[Estratto della fonte]
Il ribaltamento del ruolo presente nel finale viene mostrato con una scelta stilistica che rompe involontariamente la quarta parte. Le urla strazianti e prolungate di Sydney Sweeney iniziano a entrare dentro di noi secondo dopo secondo, in una scena difficile da dimenticare. Quelle urla infatti susciteranno sensazioni non certo gradevoli, e soprattutto difficili da dimenticare. Colei che fino a quel momento era stato quindi un oggetto guardato, ora divento soggetto guardante.

Un rapporto che nella storia del cinema è sempre stato oggetto di studi, dalla Film Theory fino alla Feminist Film Theory che ha indagato proprio questo rapporto focalizzandosi sul ruolo della donna nel cinema in ogni sua forma. E proprio in Immaculate – La Prescelta, acquisisce una lettura molto particolare, radente la blasfemia, ma che pone sotto la sua lente di ingrandimento, una questione importante, raccontata in maniera netta. Quella del libero arbitrio.

[Dati forniti]
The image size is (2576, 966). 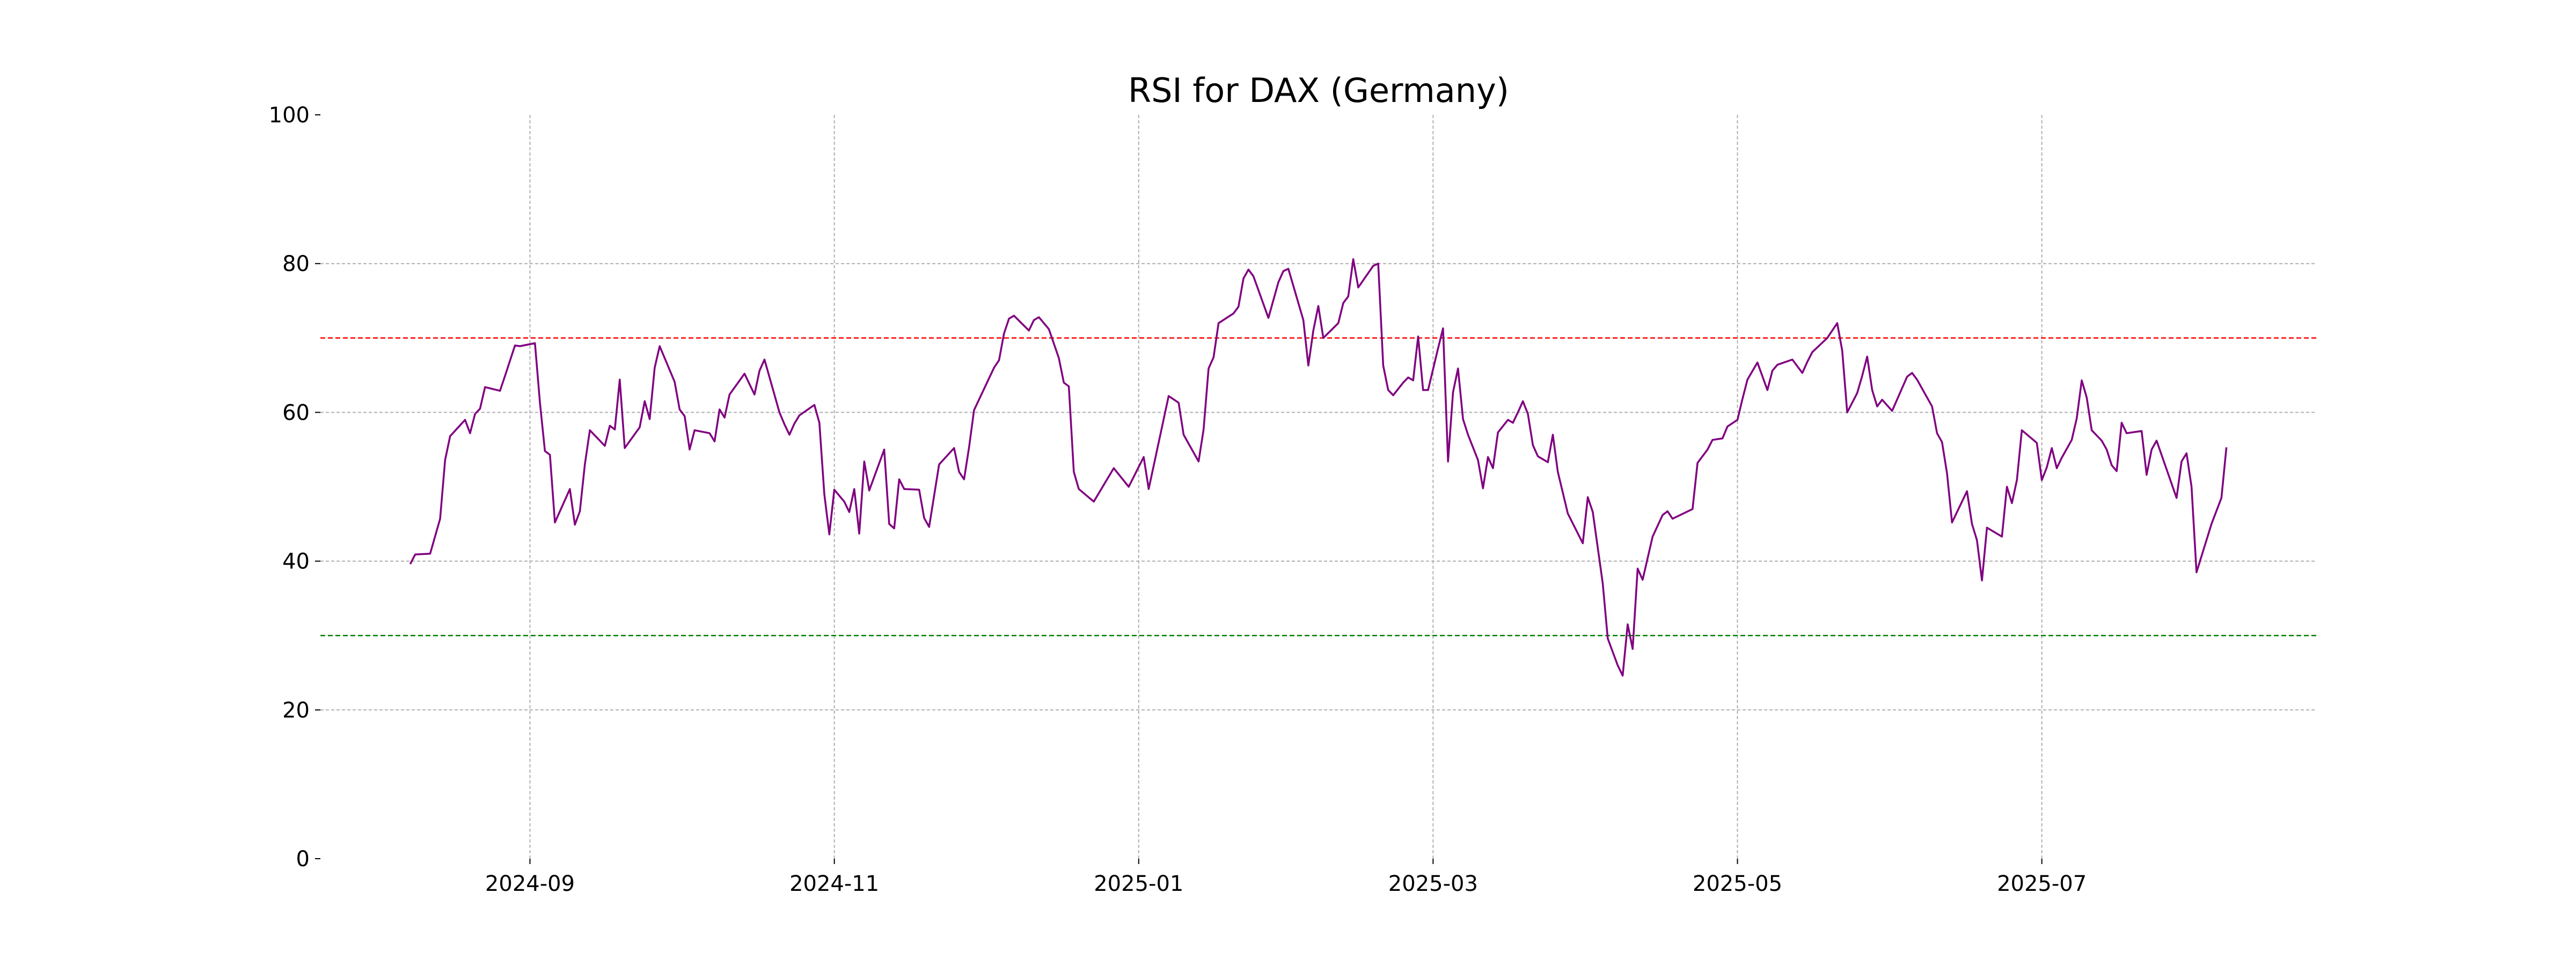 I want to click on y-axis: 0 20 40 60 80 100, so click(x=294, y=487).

---

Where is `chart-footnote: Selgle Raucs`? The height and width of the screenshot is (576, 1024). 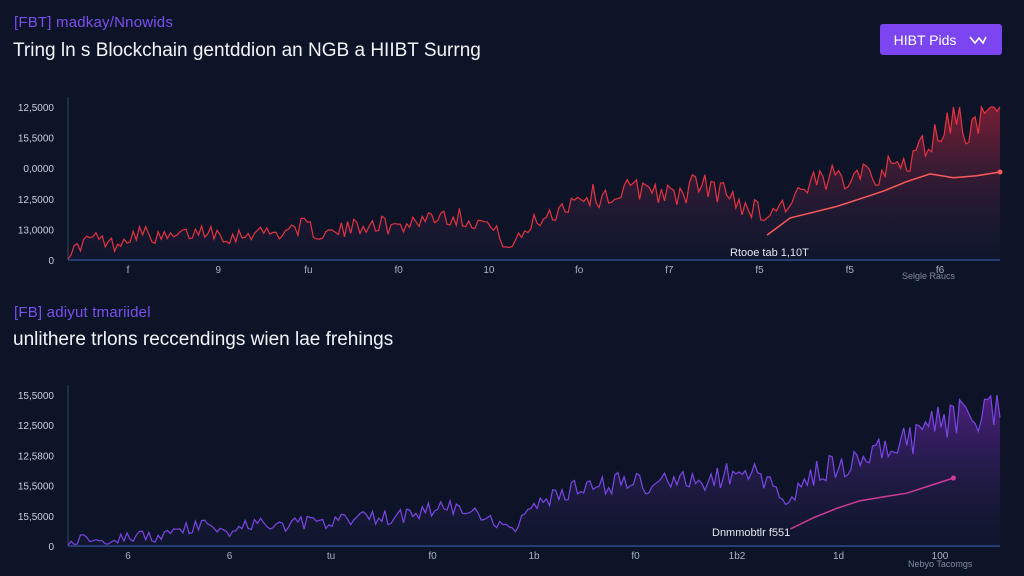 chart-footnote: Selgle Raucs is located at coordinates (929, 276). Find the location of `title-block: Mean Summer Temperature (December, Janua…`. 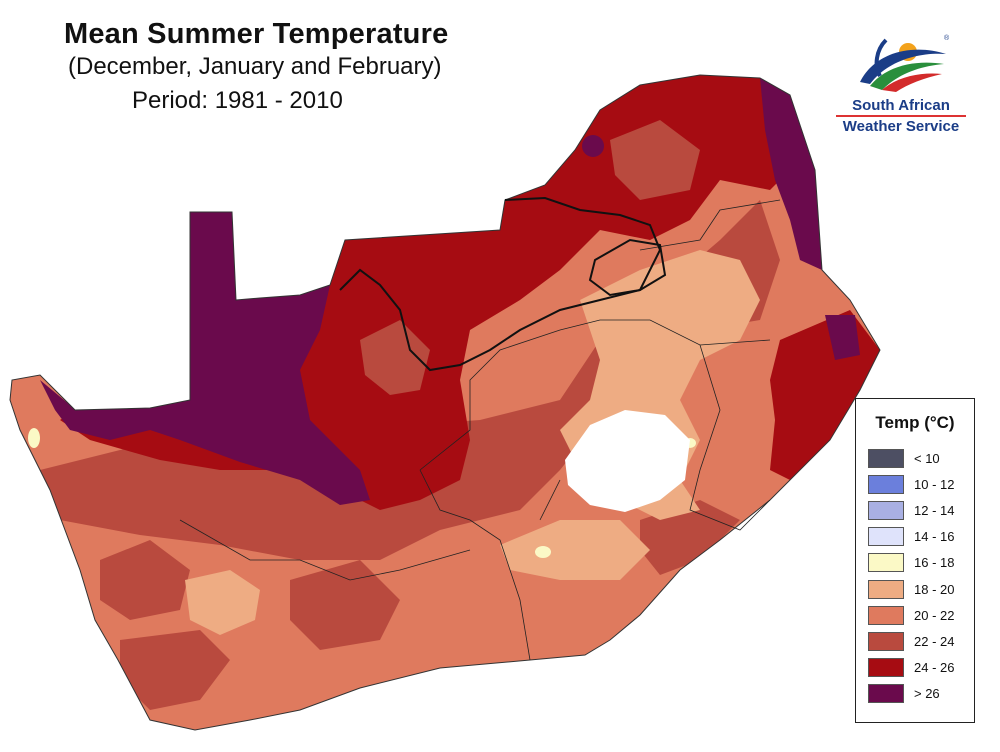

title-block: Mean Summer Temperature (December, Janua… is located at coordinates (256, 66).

[Come procedere]
Secondo l'estratto su Immaculate – La Prescelta, quale questione importante il film racconta in maniera netta?

[Esercizio svolto]
Quella del libero arbitrio.